■ Collection entries ■
= = = = =
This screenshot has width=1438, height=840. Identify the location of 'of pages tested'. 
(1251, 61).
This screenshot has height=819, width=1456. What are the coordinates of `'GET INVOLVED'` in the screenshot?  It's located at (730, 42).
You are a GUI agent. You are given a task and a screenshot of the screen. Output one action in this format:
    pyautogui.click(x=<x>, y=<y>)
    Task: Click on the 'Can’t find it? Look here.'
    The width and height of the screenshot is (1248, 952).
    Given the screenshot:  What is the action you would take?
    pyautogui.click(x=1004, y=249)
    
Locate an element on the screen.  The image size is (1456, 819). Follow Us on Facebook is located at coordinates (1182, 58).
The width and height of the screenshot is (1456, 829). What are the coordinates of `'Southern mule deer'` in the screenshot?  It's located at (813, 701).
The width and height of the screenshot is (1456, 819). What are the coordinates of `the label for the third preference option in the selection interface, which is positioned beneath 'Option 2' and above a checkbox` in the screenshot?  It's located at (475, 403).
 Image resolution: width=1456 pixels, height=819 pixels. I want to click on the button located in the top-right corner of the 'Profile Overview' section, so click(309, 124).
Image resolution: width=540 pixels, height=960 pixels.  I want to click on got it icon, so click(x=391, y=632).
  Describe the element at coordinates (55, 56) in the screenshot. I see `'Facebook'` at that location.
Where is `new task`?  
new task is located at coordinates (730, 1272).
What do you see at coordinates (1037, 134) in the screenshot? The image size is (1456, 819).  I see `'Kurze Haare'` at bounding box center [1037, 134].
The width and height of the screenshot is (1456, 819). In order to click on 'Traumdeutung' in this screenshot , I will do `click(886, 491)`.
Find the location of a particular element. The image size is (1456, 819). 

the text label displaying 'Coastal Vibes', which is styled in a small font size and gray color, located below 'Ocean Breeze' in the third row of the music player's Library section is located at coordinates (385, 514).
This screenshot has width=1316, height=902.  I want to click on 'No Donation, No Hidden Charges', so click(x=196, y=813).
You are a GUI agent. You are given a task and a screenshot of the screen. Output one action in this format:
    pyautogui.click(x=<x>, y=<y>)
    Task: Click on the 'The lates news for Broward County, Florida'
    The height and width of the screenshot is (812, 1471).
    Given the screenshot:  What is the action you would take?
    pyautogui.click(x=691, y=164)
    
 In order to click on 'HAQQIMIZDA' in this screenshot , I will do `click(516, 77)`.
= = = = =
■ Exercise requirements ■
Reproduce every line of the data above verbatim, with no changes.

■ Result ■
This screenshot has width=1438, height=840. Identify the location of 'of pages tested'. 
(1251, 61).
This screenshot has height=819, width=1456. What are the coordinates of `'GET INVOLVED'` in the screenshot?  It's located at (730, 42).
You are a GUI agent. You are given a task and a screenshot of the screen. Output one action in this format:
    pyautogui.click(x=<x>, y=<y>)
    Task: Click on the 'Can’t find it? Look here.'
    The width and height of the screenshot is (1248, 952).
    Given the screenshot:  What is the action you would take?
    pyautogui.click(x=1004, y=249)
    
Locate an element on the screen.  The image size is (1456, 819). Follow Us on Facebook is located at coordinates (1182, 58).
The width and height of the screenshot is (1456, 829). What are the coordinates of `'Southern mule deer'` in the screenshot?  It's located at (813, 701).
The width and height of the screenshot is (1456, 819). What are the coordinates of `the label for the third preference option in the selection interface, which is positioned beneath 'Option 2' and above a checkbox` in the screenshot?  It's located at (475, 403).
 Image resolution: width=1456 pixels, height=819 pixels. I want to click on the button located in the top-right corner of the 'Profile Overview' section, so click(309, 124).
Image resolution: width=540 pixels, height=960 pixels.  I want to click on got it icon, so click(x=391, y=632).
  Describe the element at coordinates (55, 56) in the screenshot. I see `'Facebook'` at that location.
Where is `new task`?  
new task is located at coordinates (730, 1272).
What do you see at coordinates (1037, 134) in the screenshot? The image size is (1456, 819).  I see `'Kurze Haare'` at bounding box center [1037, 134].
The width and height of the screenshot is (1456, 819). In order to click on 'Traumdeutung' in this screenshot , I will do `click(886, 491)`.
Find the location of a particular element. The image size is (1456, 819). 

the text label displaying 'Coastal Vibes', which is styled in a small font size and gray color, located below 'Ocean Breeze' in the third row of the music player's Library section is located at coordinates (385, 514).
This screenshot has width=1316, height=902.  I want to click on 'No Donation, No Hidden Charges', so click(x=196, y=813).
You are a GUI agent. You are given a task and a screenshot of the screen. Output one action in this format:
    pyautogui.click(x=<x>, y=<y>)
    Task: Click on the 'The lates news for Broward County, Florida'
    The height and width of the screenshot is (812, 1471).
    Given the screenshot:  What is the action you would take?
    pyautogui.click(x=691, y=164)
    
 In order to click on 'HAQQIMIZDA' in this screenshot , I will do `click(516, 77)`.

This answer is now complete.